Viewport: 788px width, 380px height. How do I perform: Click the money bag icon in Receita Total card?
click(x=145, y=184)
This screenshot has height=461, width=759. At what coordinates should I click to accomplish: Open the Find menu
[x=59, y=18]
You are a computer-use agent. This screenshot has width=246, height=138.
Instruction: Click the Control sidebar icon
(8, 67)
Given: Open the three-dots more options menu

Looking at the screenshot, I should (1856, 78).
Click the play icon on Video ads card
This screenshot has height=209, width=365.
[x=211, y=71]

· · · · · · ·

Exercise goal — Retype the material above from start to finish without any changes.

Final answer —
Viewport: 788px width, 380px height. How do I perform: Click the money bag icon in Receita Total card?
click(x=145, y=184)
This screenshot has height=461, width=759. At what coordinates should I click to accomplish: Open the Find menu
[x=59, y=18]
You are a computer-use agent. This screenshot has width=246, height=138.
Instruction: Click the Control sidebar icon
(8, 67)
Given: Open the three-dots more options menu

Looking at the screenshot, I should (1856, 78).
Click the play icon on Video ads card
This screenshot has height=209, width=365.
[x=211, y=71]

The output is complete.